呆然と自分の身体を見下ろす対象者を横目に見ながら、身体を乗っ取ってやろうか♪
それとも、『幽体離脱〜』ごっこ?
対象者の身体の中に押し込んだ仲間達と一緒に、幽体離脱ごっこをしながら、チュー◯ュートレインをしても面白そうだ。
あ、勿論。簡単にお祓いになんて行かせないぞ☆
仲間達に意識を乗っ取らせて、生かさず殺さずの状態を意地するんだからね!
……そうだなぁ。悔い改めたら止めてあげても良いかなぁ。
解放してあげるよ!
お望み通りにこの世界から!!
――え? 頭のおかしい変態がいる?
私は、安全安心且つ善良な推し活中の
窓の外からこっそり中を覗くだけの害のない
……って、私は何で自分で自分のことをストーカー扱いしているんだろう?
違うよ!?
私はこっそり推し活してるだけだからね!?
本来ならやらないって言ったじゃない!!
真面目な話。
動画で収入を得ていると言っても、朔夜くんもコタローくんもフリーランスだ。
仕事にはしているが、会社所属のプロではないし、義務でもない。強制されることでもない。
そんな彼等に『逃げるな。ビビるな。ヤバい奴に取り憑かれてこい』なんて、何目線?視聴者様?
それ、カスハラじゃないですか?
……まあ、朔夜くんもコタローくんも真面目で優しいから、『自分達が悪い』って思っちゃうんだけどね。
生きている頃は、心ないコメントをした奴によく噛み付いたものだ……………………。(遠い目)

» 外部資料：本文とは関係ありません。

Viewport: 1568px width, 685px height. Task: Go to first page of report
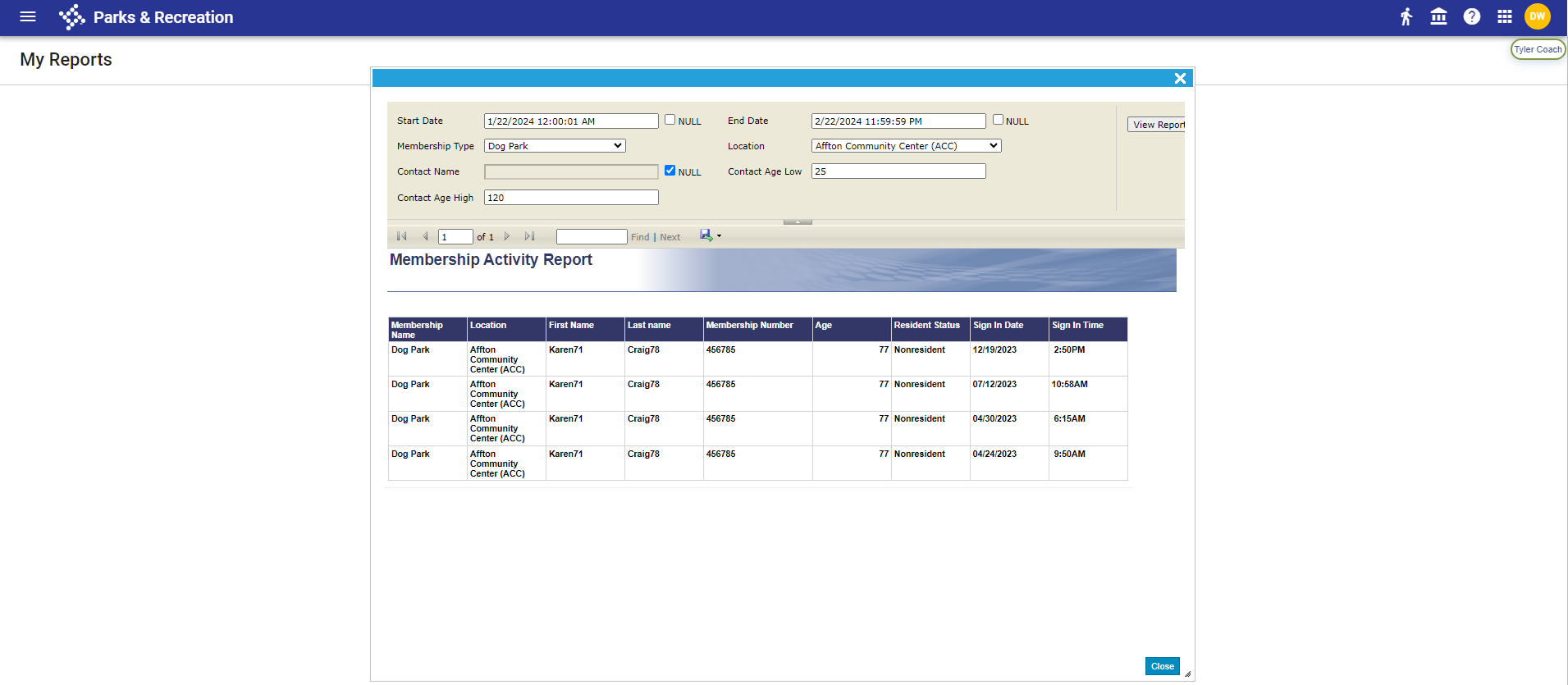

「こんな時、あの人ならどんなコメしてくれるんだろうな」
「朔夜、その人って……」
「ああ、お前が思っている人と一緒だと思う。いっつも律儀にコメくれてたけど、最近全くないよな。……飽きられたのかな」
「あの人に限ってそれはない……と、信じてる」
「だよな。俺も信じてる。今よりもずーっと面白くない時から応援してくれたもんな」
「動画じゃなくてコメ欄が炎上して、バズった」
「あったなw コメ欄でチャット並のガチンコバトルとか普通はしないよな。しかも最後には、アンチが俺らのガチ
「ん、めっちゃタイピング速かった」
「そうそう。めっちゃ長文でさ。パッと見、どっちがアンチか分からなくなるっていうな。……あの人、どんな人だったんだろ」
「……俺、見たことある」
「マジ!?どうしてだよ!?」
「……教えない」
「おい!コタロー!!?」
「……」
「おーい!!?」
…………はっ!!
遥か遠い思考の世界から帰ってきたら、朔夜くんとコタローくんが仲良く戯れていた。
はう。尊い……(合掌)
「俺の一人検証は決定な!!」
「…………現場までは俺も着いて行くから。それは譲れない」
「分かったよ。ソレで良い」
譲らない姿勢のコタローくんに、朔夜くんは苦笑いをしながら折れたようだった。
――何やら、今後の方針が決まったようです。
まぁ、結果がどうあれ、私はこれからも二人に憑いて行くだけなのです!!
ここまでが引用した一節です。